NGINX in TKG Cluster in vSphere Workload Management - Road to Kubeflow in vSphere

Welcome to the third part in this series. This series has the target to finally deploy Kubeflow in vSphere, but the post is only one of the steps required for our destination.

Don’t forget to catch up if you missed how we set up Workload Management (the supervisor cluster) or this brief differentiation between TKG Cluster and the Workload Management supervisor cluster.
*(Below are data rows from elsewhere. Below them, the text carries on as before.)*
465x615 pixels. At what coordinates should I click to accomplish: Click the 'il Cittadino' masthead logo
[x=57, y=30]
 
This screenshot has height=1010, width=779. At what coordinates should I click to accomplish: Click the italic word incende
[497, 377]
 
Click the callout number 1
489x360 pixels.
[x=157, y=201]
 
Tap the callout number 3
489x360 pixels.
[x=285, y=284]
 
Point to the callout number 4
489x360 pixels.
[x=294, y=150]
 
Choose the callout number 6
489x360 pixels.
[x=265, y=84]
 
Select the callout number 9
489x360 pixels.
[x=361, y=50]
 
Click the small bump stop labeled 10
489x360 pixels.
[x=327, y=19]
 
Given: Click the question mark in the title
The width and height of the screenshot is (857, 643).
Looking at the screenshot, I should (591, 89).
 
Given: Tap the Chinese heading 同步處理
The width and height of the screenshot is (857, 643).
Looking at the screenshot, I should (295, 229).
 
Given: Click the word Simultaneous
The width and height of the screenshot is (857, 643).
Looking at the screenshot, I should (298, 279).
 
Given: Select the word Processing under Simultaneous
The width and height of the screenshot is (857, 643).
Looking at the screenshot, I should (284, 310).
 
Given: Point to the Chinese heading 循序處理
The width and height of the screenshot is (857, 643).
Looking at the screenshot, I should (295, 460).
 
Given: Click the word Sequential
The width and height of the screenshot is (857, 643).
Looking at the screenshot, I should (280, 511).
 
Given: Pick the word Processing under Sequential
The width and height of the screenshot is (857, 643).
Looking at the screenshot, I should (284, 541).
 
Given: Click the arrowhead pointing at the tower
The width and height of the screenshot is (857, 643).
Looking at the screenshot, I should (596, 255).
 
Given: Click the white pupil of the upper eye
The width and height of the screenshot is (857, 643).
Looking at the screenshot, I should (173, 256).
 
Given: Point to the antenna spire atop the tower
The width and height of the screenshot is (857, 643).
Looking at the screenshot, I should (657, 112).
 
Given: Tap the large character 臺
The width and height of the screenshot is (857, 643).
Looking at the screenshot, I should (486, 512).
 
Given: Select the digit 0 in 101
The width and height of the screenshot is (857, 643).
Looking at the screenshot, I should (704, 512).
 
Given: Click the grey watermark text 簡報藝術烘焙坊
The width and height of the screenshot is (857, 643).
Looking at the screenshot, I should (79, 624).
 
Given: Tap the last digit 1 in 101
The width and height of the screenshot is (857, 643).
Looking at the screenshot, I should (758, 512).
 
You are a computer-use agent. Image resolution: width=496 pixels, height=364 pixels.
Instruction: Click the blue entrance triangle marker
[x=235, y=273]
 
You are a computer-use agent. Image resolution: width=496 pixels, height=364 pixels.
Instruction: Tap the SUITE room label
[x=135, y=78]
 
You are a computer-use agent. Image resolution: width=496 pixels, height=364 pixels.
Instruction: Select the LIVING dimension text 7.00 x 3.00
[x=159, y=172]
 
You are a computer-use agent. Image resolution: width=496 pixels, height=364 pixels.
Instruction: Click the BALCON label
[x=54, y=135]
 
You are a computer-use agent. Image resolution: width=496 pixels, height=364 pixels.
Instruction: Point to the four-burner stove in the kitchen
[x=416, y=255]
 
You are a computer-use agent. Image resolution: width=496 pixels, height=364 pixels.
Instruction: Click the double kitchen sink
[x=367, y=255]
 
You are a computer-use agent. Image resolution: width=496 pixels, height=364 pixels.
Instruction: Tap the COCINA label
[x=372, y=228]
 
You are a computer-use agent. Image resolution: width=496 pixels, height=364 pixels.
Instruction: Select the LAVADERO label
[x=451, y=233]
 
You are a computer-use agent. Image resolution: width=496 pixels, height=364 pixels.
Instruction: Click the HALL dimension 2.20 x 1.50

What you’re going to learn

We’ll set up a TKG cluster within vSphere 7 in the supervisor cluster created by the Workload Management. For this to successfully work we need to create a content library, authenticate with the kubectl vSphere plugin and utilize TKG for obtaining all necessary information. Finally, we’ll make sure to deploy a NGINX. I give you an example on how to overcome the Pod Security Policy, which is enabled on TKG Clusters.

Necessary for completion:

For a successful NGINX Deployment, you’ll need the vSphere admin account, not the admin role, this is NOT enough. Theoretically it’s not necessary, for CREATING the TKG cluster, but you will have to guess some parameters. Unfortunately, you can’t access crucial information without the admin account. When you have obtained this information, each configured user later on may be enabled to create the TKG cluster on their own.

Additional make sure to download this binary TKG CLI . This is also technically not necessary, but it’ll ease the access to information.

Breaking down this tutorial

All steps for your TKG Cluster and the NGINX Deployment:

Subscribe the content library from VMware (for obtaining OVF Templates)
Create a namespace, where you want to deploy your TKG Cluster
Create a TKG Cluster
Create NGINX Deployment

1. Subscribing the content library from VMware

In the first post I explained, that the TKG Cluster is realized as VMs i.e. the Kubernetes control planes and worker nodes are VMs. Therefore, we need OVF templates, so TKG can set up these VMs. This step is solely needed, when you want to utilize TKG, otherwise this is not necessary.

Connect to vSphere Client and select Content Libraries via the Menu

setting up content library step 1 — setting up the content library step 1

Create a new Content Library

Choose a name, and on which vCenter Server to save, click next

Subscribe to the following URL:

https://wp-content.vmware.com/v2/latest/lib.json

Make sure that you select “immediately”, because if not, TKG won’t find the OVF templates, and when applying the TKG Cluster .yaml file, Kubernetes will throw an error!

Ignore this warning. The chosen URL is from VMware and a check via the browser against that URL shows no certificate problems. Click Yes!

Finally select the Storage Location and visit the last configuration step.

One last check. Pressing FINISH creates the Content Library

Choose your Cluster, where the Workload Management is configured in. Within Configuration > Namespaces > General you’ll set up the Content Library, solely needed for TKG.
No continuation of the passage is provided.